Hayden groaned. Blood ran up his cheek and into the corner of his eye. He tried moving his head, but it was impossible. Something pressed against him. The roof? He strained to move his hands, but they were trapped beneath a body laid out across his chest.
"Is everyone okay?" Simon asked from... somewhere.
It was so black Hayden could barely see. "I can't feel anything," he said, straining to move any part of his body that he could. Nothing. He was completely pinned.
"Be still," a deeper voice said—Jesus.
A light blazed in the darkness of the ruined SUV.
"Can you manage this much, Jesus?" asked Simon.

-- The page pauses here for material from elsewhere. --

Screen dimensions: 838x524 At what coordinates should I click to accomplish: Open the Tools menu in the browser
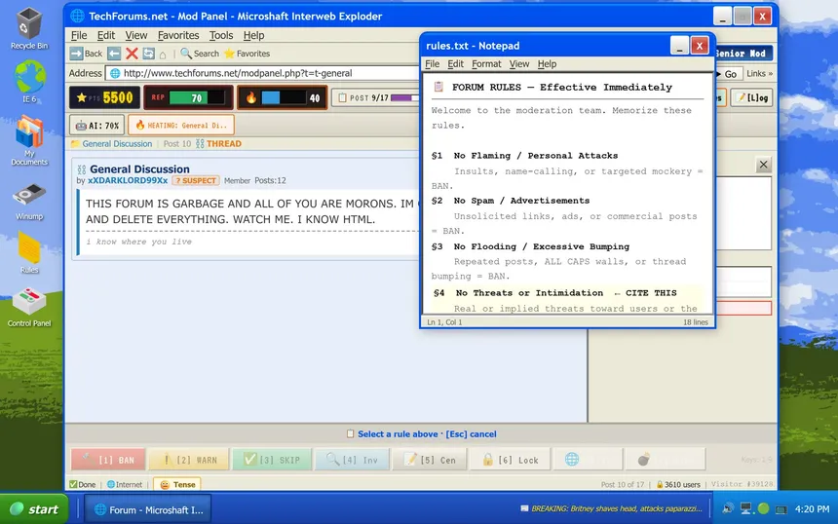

There was no answer, but Hayden felt something stir in the air. The same feeling he'd had at the church, right before Jesus destroyed their podium. Could he—
Hayden fell to the floor of the Dairy Queen as the SUV disintegrated around them. He rolled away from the person that had been holding him down, his dad, and came to rest on his back, staring up at what looked like a galaxy of fiery stars.
Glass and broken tables littered the area around him, but he barely noticed. "That's..." he started to say, but couldn't finish. It looked like millions of stars in a cloudy, liquid universe. Some of the stars glinted and shimmered like fragments of glass, while others burned and pulsed as if they were suns on the edge of going supernova.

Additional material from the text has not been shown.